Symskill: Symbol and Skill Co-Invention for Data-Efficient and Real-Time Long-Horizon Manipulation
Introduction
The paper "Symskill: Symbol and Skill Co-Invention for Data-Efficient and Real-Time Long-Horizon Manipulation" focuses on addressing challenges in robotic manipulation tasks that require multi-step planning and real-time execution recovery. Traditional methods like imitation learning (IL) and task-and-motion planning (TAMP) have limitations in terms of compositional generalization and real-time adaptability. The proposed "SymSkill" framework combines the strengths of IL and TAMP, enabling data-efficient learning from unlabeled, unsegmented demonstrations and facilitating real-time task execution alongside compositional generalization.
Methodology
SymSkill introduces a unified framework leveraging unsupervised learning to simultaneously learn predicates, operators, and skills from raw demonstration data. It achieves this through the segmentation of demonstrations into premotion and motion segments, where the robot's trajectory data is expressed in relative frames associated with key objects of interest.
1. Demo Segmentation and Reference-Frame Selection:
Each demonstration is divided into segments based on changes in object motion, with specific objects designated for reference frames during skill learning. This segmentation into gripper-only and gripper-object segments allows focused learning on meaningful interactions.
Figure 1: The VLM prompt used for the real-world learning-from-play experiment proceeds as follows. First, the initial image is used to obtain text descriptions of all objects in view.

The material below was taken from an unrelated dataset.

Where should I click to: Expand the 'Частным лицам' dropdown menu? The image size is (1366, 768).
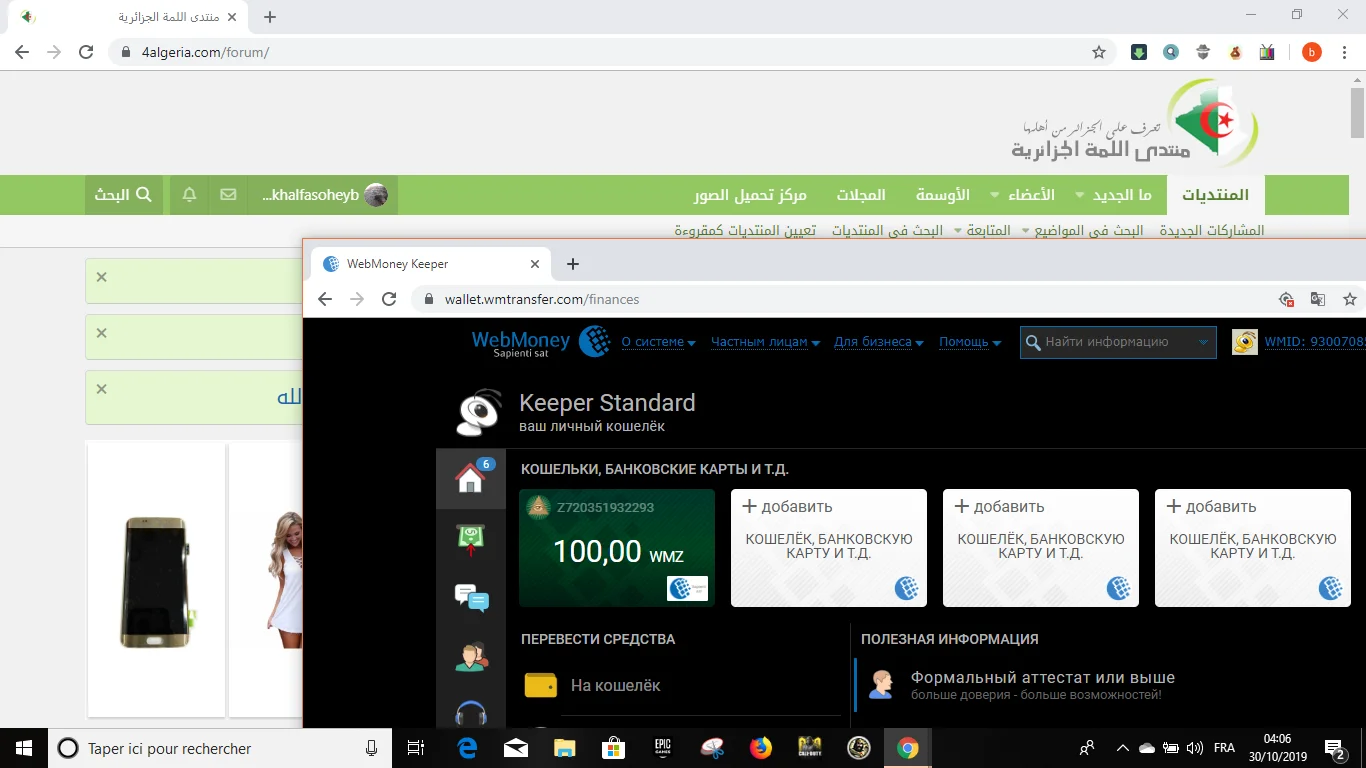point(765,342)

Next, four equally spaced images from each motion segment are provided to Gemini together with the required output enumeration object, using the structured output feature. The returned text is then mapped back to the corresponding object name.
2. Relative Pose Predicate Learning:
The framework uses Gaussian distributions to learn relative pose predicates, capturing meaningful spatial relationships between objects and the robot's end effector. These predicates serve as essential symbolic abstractions for planning and execution.

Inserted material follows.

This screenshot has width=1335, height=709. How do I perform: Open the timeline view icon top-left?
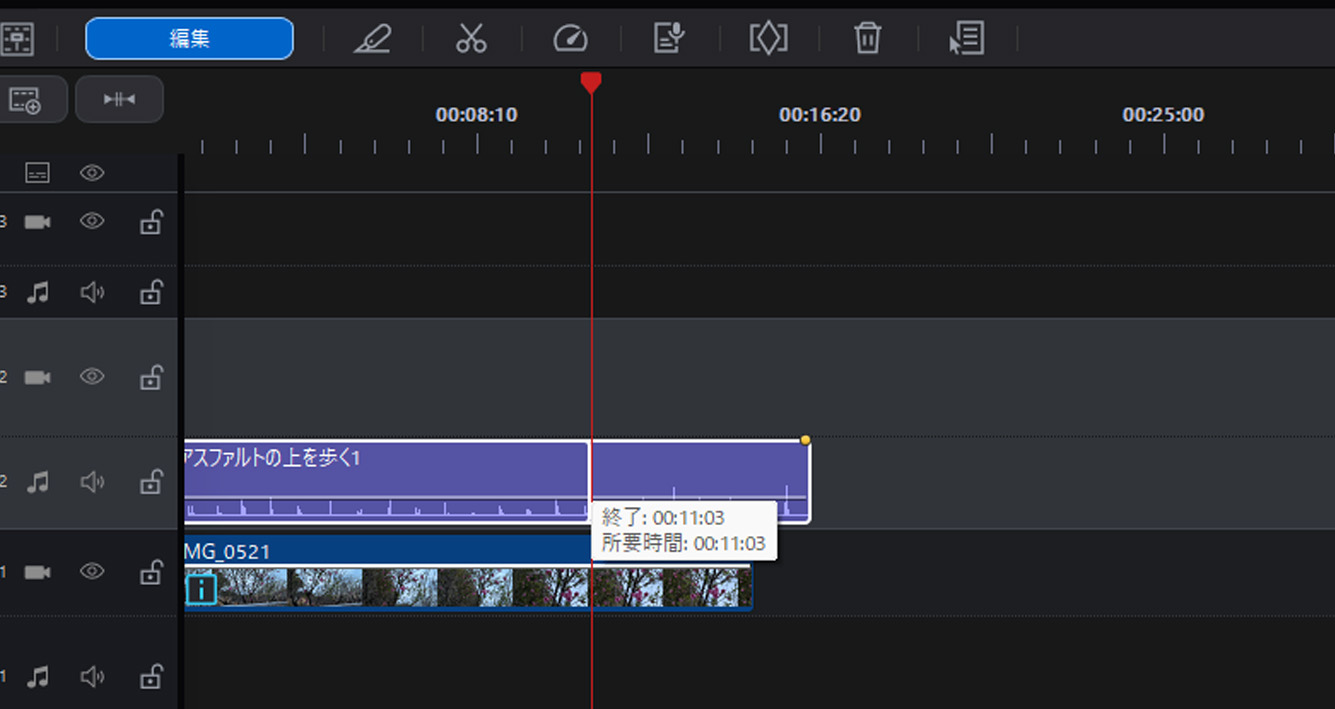[20, 39]
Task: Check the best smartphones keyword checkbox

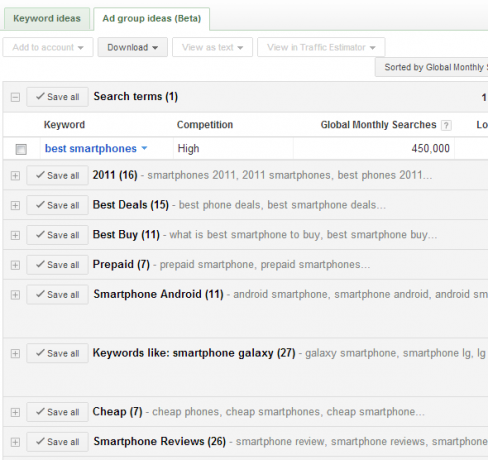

Figure 2: Illustration of the \methodname{} predicate and skill co-invention process on a DoorOpen task.
3. Operator Learning and Skill Integration:
Operators are built by associating learned predicates with symbolic transitions derived from demonstration trajectories. Skills, represented as SE(3) dynamical system policies, are trained for operators to ensure stable and efficient execution.

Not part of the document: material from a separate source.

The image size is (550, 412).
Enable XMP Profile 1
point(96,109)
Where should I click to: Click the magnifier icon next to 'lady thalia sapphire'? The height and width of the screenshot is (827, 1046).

4. Real-Time Execution and Monitoring:
SymSkill enables real-time execution by monitoring state transitions and re-planning in response to deviations or failures. It uses a passive impedance controller to ensure continuous and safe task execution.
Figure 3: Real-world execution of \methodname{}.
Experimental Results
Simulated Environment:
In the RoboCasa simulation, SymSkill demonstrated a high success rate across various single-step manipulation tasks. The framework's ability to learn and compose skills in real-time outperformed baselines such as diffusion policies, especially in data-limited scenarios.
Real-World Application:
SymSkill showed effective learning from real-world play data captured using motion capture systems and webcams. Learned operators and skills were used to execute complex tasks such as object sorting and storage, validating the framework's robustness and adaptability in dynamic environments.
Figure 4: Real-world data collection pipeline. We use a motion capture system to record object interactions in the workspace.
Conclusion
The paper highlights SymSkill's contributions to advancing robotic manipulation through efficient symbol and skill co-invention. Its sample-efficient learning and real-time planning capabilities make it a compelling solution for long-horizon tasks in dynamic environments. Future work could explore extending the framework to mobile manipulation and egocentric video input, broadening the scope of applications.
SymSkill provides a robust foundation for real-world robotic systems requiring adaptability, compositionality, and efficiency, setting a new standard in the integration of IL and TAMP methodologies.